Westinghouse Beverage Group, Inc. v. County of San Diego
Before: Benke, Work
Opinion — Work
Opinion
WORK, J. In this case we hold a manufacturer and wholesaler of soft drink products, Westinghouse Beverage Group, Inc., doing business as Seven-Up Bottling Companies of Southern California (7-Up), may be assessed San Diego County property taxes on its reusable containers in the possession of its wholesale customers on the lien date, in which it supplies carbon dioxide (Oa) gas and those in which it transports the syrup which, when mixed with the CO2, becomes a carbonated beverage which in [1444]turn is retailed by 7-Up’s customers.
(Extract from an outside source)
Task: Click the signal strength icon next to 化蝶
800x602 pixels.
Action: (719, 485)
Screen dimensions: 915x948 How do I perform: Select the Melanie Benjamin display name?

For the following reasons, we conclude 7-Up’s stainless steel returnable containers are neither exempt from property tax by virtue of the business inventory exemption stated in Revenue and Taxation Code sections 129 and 2191 nor as returnable “containers used to package soft drink beverages” which are assessable only to the person in possession on the taxable lien date pursuant to section 996, subdivisions (a) and (c).
Relevant Facts
7-Up sued the County of San Diego for return of property taxes assessed on containers of CO 2 and containers of syrup which were in the possession of its wholesale customers on the lien date. These containers are not sold to the wholesaler. The syrup container is valued at $20 to $25 and the CO2 container at $60. 7-Up receives no deposit for the syrup canister and only a $25 deposit on its CO2 containers. For accounting purposes, 7-Up does not treat the exchange of the containers as a sale. 7-Up does not include the $25 deposit received for the CO2 container in its sales account; it is not seen as a profit item; rather the $25 is marked in the liability account when it is received and marked in the cash account when it is paid out for returned containers. 7-Up does not distinguish between containers that are at the retailers versus ones at its facilities, but designates them all as depreciating assets. The sales invoice to the retailer lists the charges for the syrup and the CO2 separately from the deposit for the CO2 container. If the retailer orders the same number of refilled CO2 containers as empty ones he is returning, no cash is exchanged for the CO2 containers.
Further, 7-Up collects no sales tax from its customer for the containers. Although the items 7-Up’s customer purchases for resale are at wholesale and do not involve sales taxes, these containers are not intended to be resold and, in the absence of any indicia of a title transfer from 7-Up to its customer, remain the property of 7-Up while in the possession of its customer.